## DATA EXTRACT

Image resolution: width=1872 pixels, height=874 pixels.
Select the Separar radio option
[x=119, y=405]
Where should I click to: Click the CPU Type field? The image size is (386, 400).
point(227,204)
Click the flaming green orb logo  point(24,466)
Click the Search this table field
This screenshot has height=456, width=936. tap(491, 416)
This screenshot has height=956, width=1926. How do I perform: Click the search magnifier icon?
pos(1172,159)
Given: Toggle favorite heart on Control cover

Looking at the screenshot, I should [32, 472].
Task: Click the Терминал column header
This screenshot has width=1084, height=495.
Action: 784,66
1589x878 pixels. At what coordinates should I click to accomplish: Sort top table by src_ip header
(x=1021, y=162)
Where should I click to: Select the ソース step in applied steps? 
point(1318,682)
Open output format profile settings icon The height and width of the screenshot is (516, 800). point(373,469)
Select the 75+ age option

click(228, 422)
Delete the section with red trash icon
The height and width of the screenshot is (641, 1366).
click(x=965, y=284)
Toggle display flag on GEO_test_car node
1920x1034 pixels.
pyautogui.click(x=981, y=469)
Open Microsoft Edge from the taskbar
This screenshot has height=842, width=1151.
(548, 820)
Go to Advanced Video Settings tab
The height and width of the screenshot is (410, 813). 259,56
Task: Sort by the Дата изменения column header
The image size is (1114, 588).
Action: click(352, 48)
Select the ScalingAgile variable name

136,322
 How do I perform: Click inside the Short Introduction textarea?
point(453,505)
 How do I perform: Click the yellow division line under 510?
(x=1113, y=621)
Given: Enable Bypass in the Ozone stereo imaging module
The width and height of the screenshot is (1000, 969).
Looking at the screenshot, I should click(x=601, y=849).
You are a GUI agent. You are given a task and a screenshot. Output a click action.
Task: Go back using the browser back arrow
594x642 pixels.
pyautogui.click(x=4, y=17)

## WHAT IS REQUIRED
Set down the data in full, word for word.

## TASK OUTPUT
Image resolution: width=1872 pixels, height=874 pixels.
Select the Separar radio option
[x=119, y=405]
Where should I click to: Click the CPU Type field? The image size is (386, 400).
point(227,204)
Click the flaming green orb logo  point(24,466)
Click the Search this table field
This screenshot has height=456, width=936. tap(491, 416)
This screenshot has height=956, width=1926. How do I perform: Click the search magnifier icon?
pos(1172,159)
Given: Toggle favorite heart on Control cover

Looking at the screenshot, I should [32, 472].
Task: Click the Терминал column header
This screenshot has width=1084, height=495.
Action: 784,66
1589x878 pixels. At what coordinates should I click to accomplish: Sort top table by src_ip header
(x=1021, y=162)
Where should I click to: Select the ソース step in applied steps? 
point(1318,682)
Open output format profile settings icon The height and width of the screenshot is (516, 800). point(373,469)
Select the 75+ age option

click(228, 422)
Delete the section with red trash icon
The height and width of the screenshot is (641, 1366).
click(x=965, y=284)
Toggle display flag on GEO_test_car node
1920x1034 pixels.
pyautogui.click(x=981, y=469)
Open Microsoft Edge from the taskbar
This screenshot has height=842, width=1151.
(548, 820)
Go to Advanced Video Settings tab
The height and width of the screenshot is (410, 813). 259,56
Task: Sort by the Дата изменения column header
The image size is (1114, 588).
Action: click(352, 48)
Select the ScalingAgile variable name

136,322
 How do I perform: Click inside the Short Introduction textarea?
point(453,505)
 How do I perform: Click the yellow division line under 510?
(x=1113, y=621)
Given: Enable Bypass in the Ozone stereo imaging module
The width and height of the screenshot is (1000, 969).
Looking at the screenshot, I should click(x=601, y=849).
You are a GUI agent. You are given a task and a screenshot. Output a click action.
Task: Go back using the browser back arrow
594x642 pixels.
pyautogui.click(x=4, y=17)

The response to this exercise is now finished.